━━━ Passage shown

I am working on a compiler module that adds extra instructions around every load/store in an application with an emphasis on heap objects. One of the performance factors is the size of the object being accessed; different instructions are chosen at run time for different object sizes.
I have chosen a few benchmarks from SPEC to grade the performance impact of my changes. Currently, I am limited to just looking at overheads measured by perf. This leads to a substantial amount of guessing about why certain benchmarks are more severely impacted than others. Supporting each hypothesis with more data seems like a good step to take. From each benchmark, for each object allocated on the heap, it would be useful to know:
I have been successful in #1. It was easy enough to inject a few printf() calls into glibc as I am already tinkering in glibc. I do not know how to get #2; access counts seem much better suited to a framework or wrapper tool and I don't know which one would work best.
Can you provide a recommendation on how to collect this information?
If you're doing the instrumentation in assembly (which I think you are?), you can, in the data segment, just stick in a label with a value:
.data
# probably some other stuff goes here
.align 4
count:
.long 0
and increment it like so:
movl count, %eax
addl $1, %eax
movl %eax, count
choosing an appropriate register. Though I suppose if you're doing it at the head of a function call, %eax
would get clobbered anyway.

━━━━━━
━━━ Given material

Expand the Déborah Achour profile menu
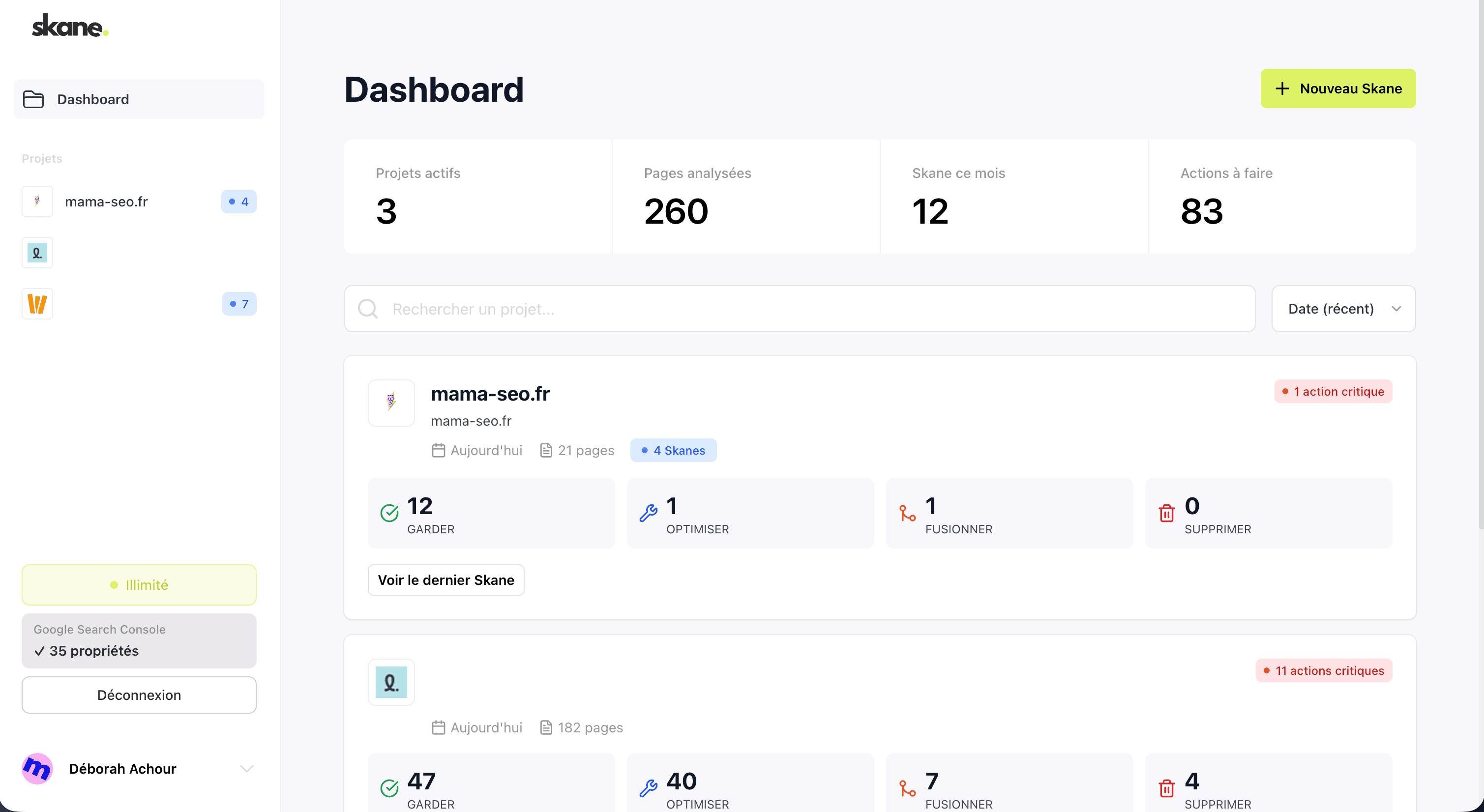 tap(246, 768)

━━━━━━

#### What to do:
Rework the text on instrumenting loads and stores: give everything from "Can you provide" down to "get clobbered anyway.", with "count" replaced by "hits" wherever it appears.

#### The completed task:
Can you provide a recommendation on how to collect this information?
If you're doing the instrumentation in assembly (which I think you are?), you can, in the data segment, just stick in a label with a value:
.data
# probably some other stuff goes here
.align 4
hits:
.long 0
and increment it like so:
movl hits, %eax
addl $1, %eax
movl %eax, hits
choosing an appropriate register. Though I suppose if you're doing it at the head of a function call, %eax
would get clobbered anyway.